Irene Barnes Taeuber (December 25, 1906 – February 24, 1974) was an American demographer who worked for the Office of Population Research at Princeton University, where she edited the journal Population Index from 1936 to 1954.[1][2] Her scholarly work is credited with helping to establish the science of demography.[3]
She took a faculty position at Mount Holyoke College in 1931, but in 1934 her husband joined the Federal Emergency Relief Administration and she moved with him to Washington, DC. She began working on the journal Population Literature of the Population Association of America; when its editor Frank Lorimer left the position in 1935, the journal moved to the Office of Population Research at Princeton University, where it became Population Index, and she moved with it. She was initially a research associate there (part-time while her children were young), and was promoted to senior research demographer in 1961; she retired in 1973.[2]
She died on February 24, 1974, of pneumonia and emphysema.[2]

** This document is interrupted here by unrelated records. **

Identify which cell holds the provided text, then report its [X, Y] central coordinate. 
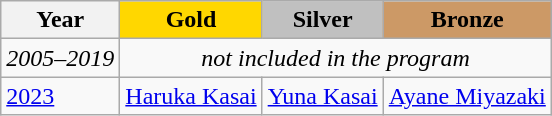
Gold [191, 20]
Silver [322, 20]
Haruka Kasai [191, 96]
Ayane Miyazaki [467, 96]
2005–2019 [60, 58]
Year [60, 20]
Yuna Kasai [322, 96]
2023 [60, 96]
not included in the program [336, 58]
Bronze [467, 20]
From the cell containing the given text, extract its center point as [x, y] coordinate. 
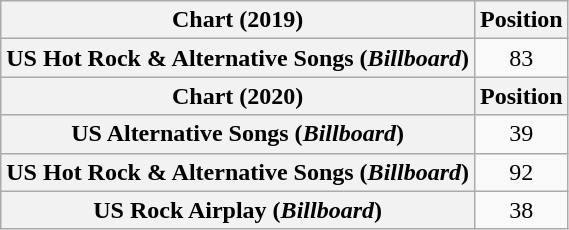
US Rock Airplay (Billboard) [238, 210]
38 [521, 210]
Chart (2020) [238, 96]
83 [521, 58]
92 [521, 172]
US Alternative Songs (Billboard) [238, 134]
39 [521, 134]
Chart (2019) [238, 20]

Taeuber wrote and edited many books and articles,[2] totalling "a dozen influential books and book-length reports and some 250 articles and chapters."[4]
But her most significant work was the book The Population of Japan (Princeton University Press, 1958).[1][2][4]
Nearly 500 pages long, this book is in seven sections. The first one gives a historical and sociological overview of Japanese life and culture, followed by sections on the Meiji period and the modern era. Next follow sections on internal migrations, the Meiji-era expansion of the Japanese empire, the effects of fertility and mortality on the population, and a demographic view of the effects of World War II on Japan with an eye to future possibilities.[5][6][7][8][9] This work "demonstrates the power of demographic analysis ... as an instrument for the description of social change".[4] It was well-received in Japan, and a Japanese translation was published by the Mainichi Press.[2]